I could imagine it perfectly. I looked around the table. Laurie had lost her mother, Rosy, just a couple days before. Rosy was a cherished part of their home for a couple of years, and a cherished part of Laurie’s entire life. I drew a circle around us and asked myself, “Is everyone okay in here?” I noted the deep grief behind Laurie’s tired face and turned to my Someone, “I think we need another round of lattes for the table.” And so we stayed a little longer to visit until everyone was ready to stand up again.

The remainder of the day I drew circles around us. When a low spot formed in that circle, like water, I flowed that way. I tidied. I walked my dogs. Then, I drew a circle around my property. The gardens needed putting to bed. My Someone and I flowed to them and trimmed the raspberry bushes and the Asiatic Lilies, cut back the Aster, mulched the leaves and placed them on the beds, pushed ginseng seeds down into soil and firmly covered them again. As we pushed down our last seed, the sky opened up and it poured. I watched from the porch as the water fell and traveled to where the seeds were planted, and dribbled low to prepare them for their future growth.

I didn’t tell the water what to do. I didn’t force it. Instead, I repotted my houseplants and let the rain from the eves of the porch water them in their bigger pots. Then I carried them inside, confident the rain would do its job just fine without me watching. I drew another circle and found that everything and everyone in my circle was okay. I drew a bigger circle. Annie was afraid. I flowed to her. Our touring friends were scheduled to play a show in a place that was morally and politically opposed to them– I sat down and breathed deeply and flowed to them over text.

I found that my friends were drawing circles, too, and that I was inside of them. I assured them my oxygen mask was on, and asked if theirs was, too. Janelle wrote– “From the top down, it seems we are in a lot of trouble. So we need to be an encouragement from the ground up.”

Janelle was also becoming water. I was happy to be sitting alongside her, waiting and eroding and making a new path. It’s no small thing to draw a circle around only yourself and to make sure you are okay. Inner peace isn’t just necessary. It becomes contagious.

“Love Trump, too? Trump, too?”

The urgency of Chris’ voice still socks me in the forehead. I flinch when I hear it replayed. I can say this– I am trying. My circle, maybe, has not yet been drawn that wide. But I know this– when I saw the news come in earlier this year that he had been shot in the Pennsylvania town next to mine growing up, a deep, irrepressible phrase bubbled from my mouth–

“Not like this. Not like this. We don’t want this.”

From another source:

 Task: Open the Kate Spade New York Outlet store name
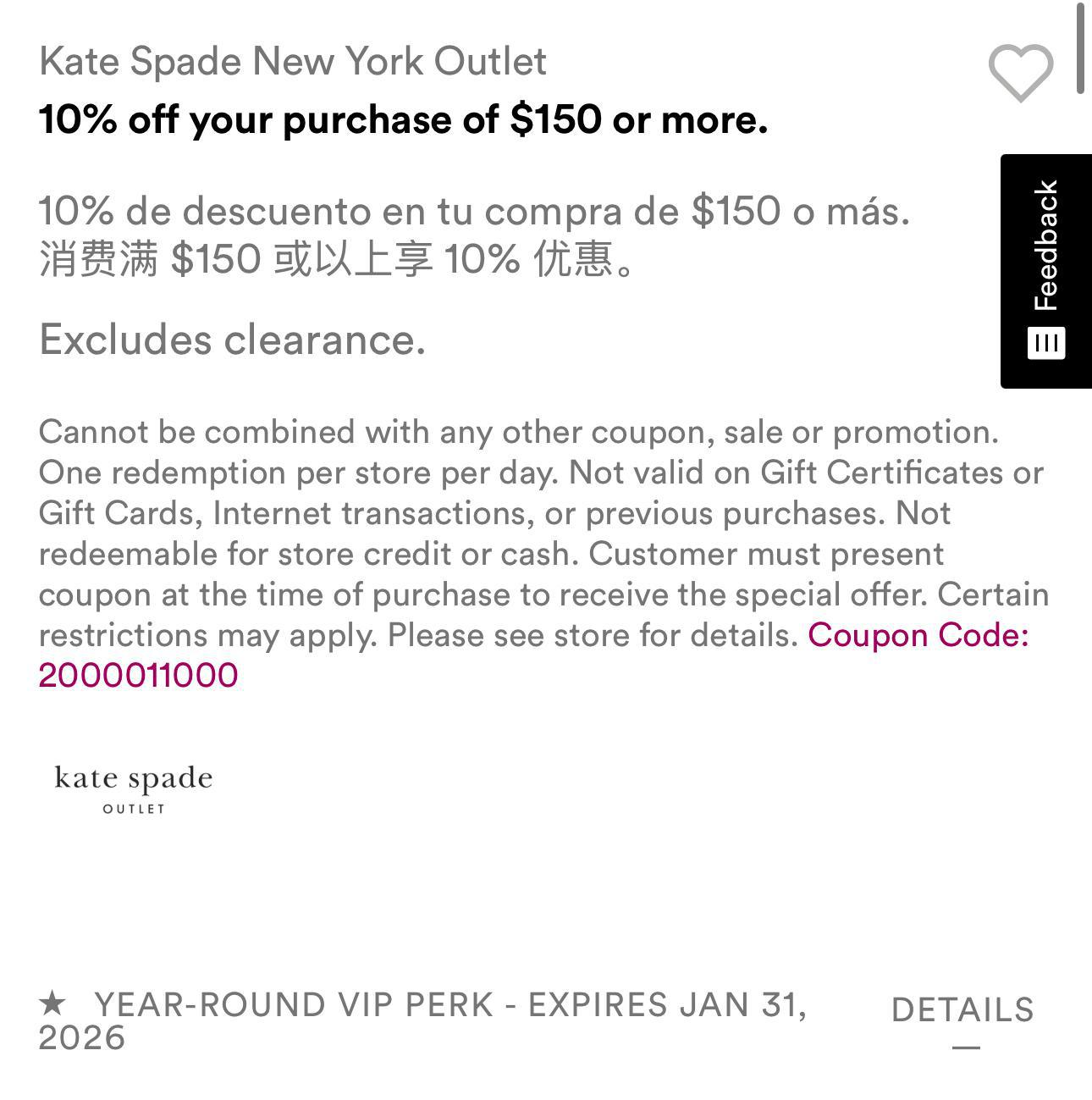click(x=293, y=61)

Violence will only beget violence. Hatred with hatred. That was the moment, for the first time, that I realized I was capable of a love much bigger than myself. And that it was much harder, much more work, than being right. So from the bottom up, I am waiting. I am widening my circle to include my mother. Here, I have had to stop and investigate. Everything here does not feel okay. And so I recognize that– though she herself may identify as her political affiliation, it is not who she really is. I remind myself that she is also a person who texts my niece every day before school with three emojis on our family thread that describe what her day will be like. Loving her is no small task, because contrary to popular belief, love is not blind. Love is eyes wide open with a smidge of mirror tucked in. Love is water– it waits, it erodes what is unnecessary slowly, and all the while requiring us to look back at ourselves as we do. And then we draw another circle.